I had an opportunity to fly back to my hometown of St. Louis this past April after a six-year stint in Phoenix, AZ. I was only going to be in town for a full day, at best, since I'd be helping my sister-in-law make the move back to my adopted Arizona. I'll be honest, it's hard to put into words what I saw and felt in a 24-hour snapshot of the 'Lou'.
I've tried to keep my finger on the pulse of home since I've been gone, with varying degrees of success. Social media has afforded me access to groups that are populated by current residents of my municipality, St. Ann. Within those groups, I've been able to keep abreast of developments at the old Northwest Plaza site, some local politics, and the social clamor the followed Ferguson. But one really has to see a thing to understand it.
I flew in to Lambert with an unusual sense of trepidation, which I admit was predicated on recent revelations about Cold Water Creek. Disembarking in what I will always call the East Terminal, even the airport struck me as visibly outdated and poorly kept compared to some of the places I've visited in the past year. This turned out to be the first in a long list of observations that pervaded my time at home, and contributed to an overwhelming and undeniable theme.
Vacancy.
It's an unfortunate reality of economic depression. Businesses close, jobs dry up, and the people who are left behind often stop having the sense of pride that goes along with the bright, shiny, and profitable. Tax revenues go down and city budgets become the next victim of creative budgeting. The roads fall into disrepair, common areas become overgrown, and even power lines look cobbled together and questionably safe. The entire face of the community starts to show signs of neglect. It's the pallor that falls over a town when the money has gone away.
Businesses are empty. Homes are empty. Churches are empty. Lots where
memories were forged are empty.
My dad once took me to an hardware store, and as we walked out, he told me that the business was going under. I asked how he knew. "The life has gone out of it," he said. "The shelves are half-empty, the store is in disarray, and there are hardly any customers."
He was right. Within six months, that store was shuttered. I felt similarly about St. Ann.
Later, on the night of my arrival from Phoenix, I sat in a restaurant with my wife and friends, pensively eating my toasted ravs. I didn't have much to say, not that much of it would have been good. Up until this point, I'd been to the East Terminal, a moving truck rental facility in Earth City, and my childhood home. In every single place, there was just more vacancy.
The news in St. Ann hasn't been good lately. I mentioned Cold Water Creek earlier. That was particularly hard to swallow. I had friends that grew up down on that end of town, and from the reports I've read, they are friends I likely won't see at future High School Reunions. I was luckier to have grown up a few miles farther south, but I still wonder what I will face in the years to come.
St. Ann municipal courts are also under fire for laws that disfavor the poor. Well, given the economic state of the city, there are more of those to go around. One local resident pragmatically suggested that people 'stop breaking the law'. It's hard to deny the causality of that, but it's also realistic to say that law enforcement reaches a tipping point where fines become a hole from which the declining median income provides no escape.

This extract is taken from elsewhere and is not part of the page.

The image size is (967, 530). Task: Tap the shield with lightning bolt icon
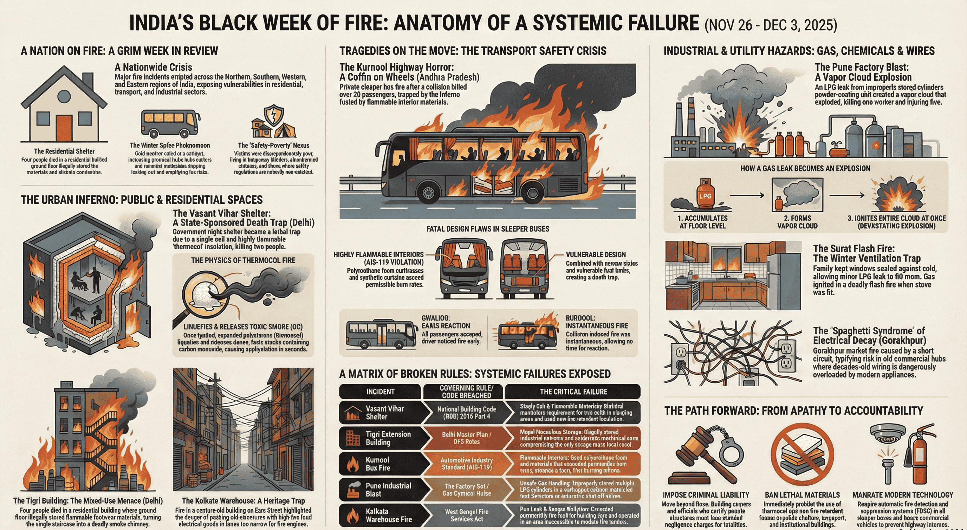pyautogui.click(x=274, y=115)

There was also a pipeline for removing toxic leachate from the Bridgeton landfill that was supposedly going in with little public disclosure. That story seems to have died with very little reporting being done. And what can be done? Two dozen people showed up to a public meeting in which company representatives were questioned. Two dozen, out of nearly thirteen-thousand, that showed up to ask what could be done.

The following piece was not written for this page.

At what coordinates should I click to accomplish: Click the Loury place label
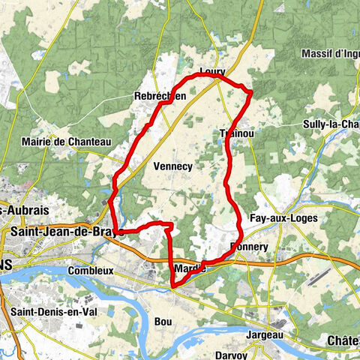[x=212, y=73]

Still more vacancy. Vacancy of public involvement. Vacancy of legislative disclosure. Vacancy of legislative action. Vacancy of vested interest.
All I can really do from Phoenix is to cry 'shenanigans' and watch as my home town is slowly swallowed by apathy and band-aid solutions. But maybe that's the legacy of St. Louis county. The frog is slowly being brought to a boil. There really is no denying it.

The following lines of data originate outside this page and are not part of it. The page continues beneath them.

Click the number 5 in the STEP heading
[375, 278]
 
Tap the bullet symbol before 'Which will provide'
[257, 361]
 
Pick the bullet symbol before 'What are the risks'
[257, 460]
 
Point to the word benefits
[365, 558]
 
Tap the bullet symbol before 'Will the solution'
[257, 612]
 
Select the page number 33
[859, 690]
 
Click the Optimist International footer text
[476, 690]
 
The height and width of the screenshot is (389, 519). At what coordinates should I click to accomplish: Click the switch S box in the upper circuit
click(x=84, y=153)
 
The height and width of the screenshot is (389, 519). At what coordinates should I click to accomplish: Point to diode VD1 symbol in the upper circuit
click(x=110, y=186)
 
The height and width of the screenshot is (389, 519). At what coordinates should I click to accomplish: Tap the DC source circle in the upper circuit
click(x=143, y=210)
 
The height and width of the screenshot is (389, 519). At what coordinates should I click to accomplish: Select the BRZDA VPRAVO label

So I challenge you to see St. Ann through the eyes of a returning son. Go stand on any street corner of the Rock Road corridor between Wismer Road and Lindbergh Boulevard. Ask yourself honestly how much time you want to spend there. Ask yourself how long you'd expect any visitor to stay. What would they stay for? Empty businesses, potholed streets, litter and weeds?
Me either.
There are some who may criticize my treatment of this issue as unnecessarily harsh. There are a number who still have pride in the city and think it's a great place to live. They are the ones who show up at city council meetings, write to their Aldermen, and organize interest groups. But more like them are needed if there is any chance of rescuing St. Ann from the black hole of vacancy.